La Galera inundaba el parabrisas del Ford de Juan, que ya había pasado a los coches de Ríos, Saigós y Meunier. Mientras lo tuviera a la vista, ganaba. Pero –historia conocida– el piso se fue secando y el perseguidor perdió a la presa...

Mery había decidido no almorzar hasta que terminara la carrera. Albergaba un presentimiento. Juan gana la primera vuelta por 27s a Saigós, y en la segunda le lleva 1m39s a los Emiliozzi. Pasa el control de Pourtalé, la bajada a la tierra, a 12h06m37s.

No pasa por el siguiente control. A Mery no le gusta el tono del relator en la radio, anunciando el detalle. Deja los chicos, entretenidos, en la quinta, y sube a su auto para volverse a la calle Avellaneda. El auto no tiene radio, la invade la angustia. Cuando llegó a su casa, unas amigas la estaban esperando.

Otros amigos de Juan se dirigieron a la casa de la avenida San Martín, en donde vivían los padres de Juan. Su hermano Oscar devoraba enloquecido los kilómetros que separaban Monte Hermoso, adonde había ido a pasar el fin de semana, de Olavarría. Amigos como Ferrito y Tripicchio comenzaron a preparar a los padres, mientras trataban de ubicar a dos de los otros hermanos, Marcelino y Roberto.

A las 16.30, Roberto y Marcelino llegaron a ver a sus padres y el primero (que había ganado la Vuelta de Olavarría en 1958) fue quien les dio la noticia. El doctor Giampietro le administró calmantes a la madre de Juan, que sufría del corazón y era presa de un ataque de nervios.

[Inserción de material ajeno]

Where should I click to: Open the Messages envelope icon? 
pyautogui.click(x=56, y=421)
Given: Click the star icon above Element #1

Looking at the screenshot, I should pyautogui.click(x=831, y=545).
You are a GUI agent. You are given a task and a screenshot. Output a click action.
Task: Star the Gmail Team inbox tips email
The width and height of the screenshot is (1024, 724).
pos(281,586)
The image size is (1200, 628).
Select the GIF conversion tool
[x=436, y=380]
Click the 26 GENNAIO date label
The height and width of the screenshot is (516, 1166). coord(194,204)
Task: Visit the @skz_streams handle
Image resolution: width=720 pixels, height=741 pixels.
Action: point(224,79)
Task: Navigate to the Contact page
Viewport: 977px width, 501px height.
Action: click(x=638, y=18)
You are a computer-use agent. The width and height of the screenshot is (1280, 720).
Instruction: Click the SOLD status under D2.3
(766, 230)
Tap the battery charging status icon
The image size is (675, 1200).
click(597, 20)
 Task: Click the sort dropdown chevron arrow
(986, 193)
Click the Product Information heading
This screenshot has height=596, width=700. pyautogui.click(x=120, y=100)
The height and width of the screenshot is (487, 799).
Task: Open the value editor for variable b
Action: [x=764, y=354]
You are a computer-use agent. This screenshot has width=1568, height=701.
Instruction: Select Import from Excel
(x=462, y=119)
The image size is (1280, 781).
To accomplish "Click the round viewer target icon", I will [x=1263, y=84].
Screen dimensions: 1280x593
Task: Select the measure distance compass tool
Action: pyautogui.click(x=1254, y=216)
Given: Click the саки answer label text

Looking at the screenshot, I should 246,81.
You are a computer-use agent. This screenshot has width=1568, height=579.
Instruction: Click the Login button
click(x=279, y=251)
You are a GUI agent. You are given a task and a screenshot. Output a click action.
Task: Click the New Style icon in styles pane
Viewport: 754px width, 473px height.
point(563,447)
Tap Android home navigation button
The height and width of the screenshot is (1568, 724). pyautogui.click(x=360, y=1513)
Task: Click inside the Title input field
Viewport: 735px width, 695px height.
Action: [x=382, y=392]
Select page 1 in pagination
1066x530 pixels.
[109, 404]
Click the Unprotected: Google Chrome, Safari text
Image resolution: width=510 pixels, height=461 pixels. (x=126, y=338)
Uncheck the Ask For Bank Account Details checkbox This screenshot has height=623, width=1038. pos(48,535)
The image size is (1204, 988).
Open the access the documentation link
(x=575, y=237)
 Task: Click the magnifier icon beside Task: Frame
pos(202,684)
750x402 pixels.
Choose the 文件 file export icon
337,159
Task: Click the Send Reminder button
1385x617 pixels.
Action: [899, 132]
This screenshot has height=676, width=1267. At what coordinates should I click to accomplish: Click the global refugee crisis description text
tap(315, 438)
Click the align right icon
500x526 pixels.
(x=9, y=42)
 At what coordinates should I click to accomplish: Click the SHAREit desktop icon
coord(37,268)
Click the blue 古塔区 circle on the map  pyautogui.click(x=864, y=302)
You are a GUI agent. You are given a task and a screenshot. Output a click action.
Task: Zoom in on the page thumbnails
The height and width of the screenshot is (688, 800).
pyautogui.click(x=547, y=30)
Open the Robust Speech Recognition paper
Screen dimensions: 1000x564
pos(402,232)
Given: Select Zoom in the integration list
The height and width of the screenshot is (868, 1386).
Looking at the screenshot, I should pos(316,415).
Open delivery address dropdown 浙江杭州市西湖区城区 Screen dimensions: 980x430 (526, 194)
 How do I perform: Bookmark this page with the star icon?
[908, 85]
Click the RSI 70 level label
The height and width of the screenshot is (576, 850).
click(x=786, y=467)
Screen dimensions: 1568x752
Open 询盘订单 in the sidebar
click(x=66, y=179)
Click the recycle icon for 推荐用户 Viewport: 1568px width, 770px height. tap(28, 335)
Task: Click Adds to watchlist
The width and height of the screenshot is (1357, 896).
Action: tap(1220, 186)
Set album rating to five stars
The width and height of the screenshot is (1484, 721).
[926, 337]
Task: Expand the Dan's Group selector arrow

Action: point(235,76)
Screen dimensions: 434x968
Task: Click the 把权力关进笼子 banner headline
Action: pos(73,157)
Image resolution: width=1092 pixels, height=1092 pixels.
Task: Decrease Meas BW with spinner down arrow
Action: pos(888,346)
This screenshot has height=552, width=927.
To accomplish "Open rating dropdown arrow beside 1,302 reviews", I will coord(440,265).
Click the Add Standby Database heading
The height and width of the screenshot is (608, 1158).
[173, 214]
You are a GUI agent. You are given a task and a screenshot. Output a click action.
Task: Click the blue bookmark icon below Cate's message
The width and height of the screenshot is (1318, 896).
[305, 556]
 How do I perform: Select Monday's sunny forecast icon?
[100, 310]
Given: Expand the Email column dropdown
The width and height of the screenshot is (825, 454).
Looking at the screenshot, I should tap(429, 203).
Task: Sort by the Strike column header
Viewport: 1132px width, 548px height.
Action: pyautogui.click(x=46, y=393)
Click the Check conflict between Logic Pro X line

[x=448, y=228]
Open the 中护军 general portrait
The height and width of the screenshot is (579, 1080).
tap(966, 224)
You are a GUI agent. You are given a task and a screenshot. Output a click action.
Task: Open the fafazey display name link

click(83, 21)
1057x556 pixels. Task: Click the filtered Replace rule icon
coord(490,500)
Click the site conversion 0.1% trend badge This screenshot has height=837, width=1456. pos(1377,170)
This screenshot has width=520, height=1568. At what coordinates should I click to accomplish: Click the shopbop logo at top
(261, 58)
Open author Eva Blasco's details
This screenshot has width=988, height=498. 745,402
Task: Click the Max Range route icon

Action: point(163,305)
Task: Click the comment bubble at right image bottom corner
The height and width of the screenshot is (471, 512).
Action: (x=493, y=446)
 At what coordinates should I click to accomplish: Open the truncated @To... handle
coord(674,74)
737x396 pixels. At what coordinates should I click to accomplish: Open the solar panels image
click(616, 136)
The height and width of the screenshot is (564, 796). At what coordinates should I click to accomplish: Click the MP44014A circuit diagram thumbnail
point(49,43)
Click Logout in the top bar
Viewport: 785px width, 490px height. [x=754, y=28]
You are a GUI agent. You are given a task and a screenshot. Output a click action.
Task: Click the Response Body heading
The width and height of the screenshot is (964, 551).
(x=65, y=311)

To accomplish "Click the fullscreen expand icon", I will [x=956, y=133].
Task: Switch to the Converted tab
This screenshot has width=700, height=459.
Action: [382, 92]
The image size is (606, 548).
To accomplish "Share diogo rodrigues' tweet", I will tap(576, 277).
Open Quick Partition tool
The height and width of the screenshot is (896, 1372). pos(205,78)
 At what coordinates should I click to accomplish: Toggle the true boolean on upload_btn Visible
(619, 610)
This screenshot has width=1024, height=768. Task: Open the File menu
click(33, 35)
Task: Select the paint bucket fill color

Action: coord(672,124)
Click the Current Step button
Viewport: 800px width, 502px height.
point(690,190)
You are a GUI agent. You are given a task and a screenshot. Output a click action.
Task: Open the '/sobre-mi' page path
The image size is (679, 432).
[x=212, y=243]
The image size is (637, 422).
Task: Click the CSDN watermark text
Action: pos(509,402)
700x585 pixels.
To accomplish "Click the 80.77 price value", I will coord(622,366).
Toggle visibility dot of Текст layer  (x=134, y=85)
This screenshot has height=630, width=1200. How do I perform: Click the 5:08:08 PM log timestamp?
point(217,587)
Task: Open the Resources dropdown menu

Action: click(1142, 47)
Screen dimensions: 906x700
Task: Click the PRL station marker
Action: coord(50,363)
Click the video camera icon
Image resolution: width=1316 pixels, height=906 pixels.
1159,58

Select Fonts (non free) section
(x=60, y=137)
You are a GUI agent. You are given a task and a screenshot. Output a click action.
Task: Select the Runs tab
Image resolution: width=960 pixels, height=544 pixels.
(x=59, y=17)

A esa hora, Becker recuperaba el Ford siniestrado, que había sido depositado en un taller cercano a la cancha de Racing de Olavarría. Lo tuvo una semana en la estancia.

En la calle Avellaneda, Mery abría cajones, acaso buscando encajar lo incomprensible. En uno de ellos, en el que además había un revólver, había quedado la medalla de San Cristóbal, un regalo de la madre que siempre utilizaba en las carreras, y la cuarta parte de una medallita de la Virgen de Luján que usaba para sentirse más cerca de los suyos. Mery, Juancito y Ricardo, su otro hijo, tenían –uno cada uno– los tres cuartos restantes. Cuando salió de la casa, un rato antes de que llegara el cadáver de Juan a la casa mortuoria, lo hizo decidida a no regresar.

A las 20 llegó el cuerpo de Juan, acompañado por Oscar desde Olavarría. El velatorio fue multitudinario. Al día siguiente, Mery fue a buscar a sus hijos a la quinta de Adrogué. Les explicó que su papá había iniciado una carrera larga, muy, muy larga. “¿Cómo sigue corriendo papá sabiendo que nos quedamos solos?”, preguntó Juancito. A los pocos días, Mery compró una casa en Adrogué y allí se instaló con sus hijos.

Medio siglo después, la pena sigue siendo muy intensa.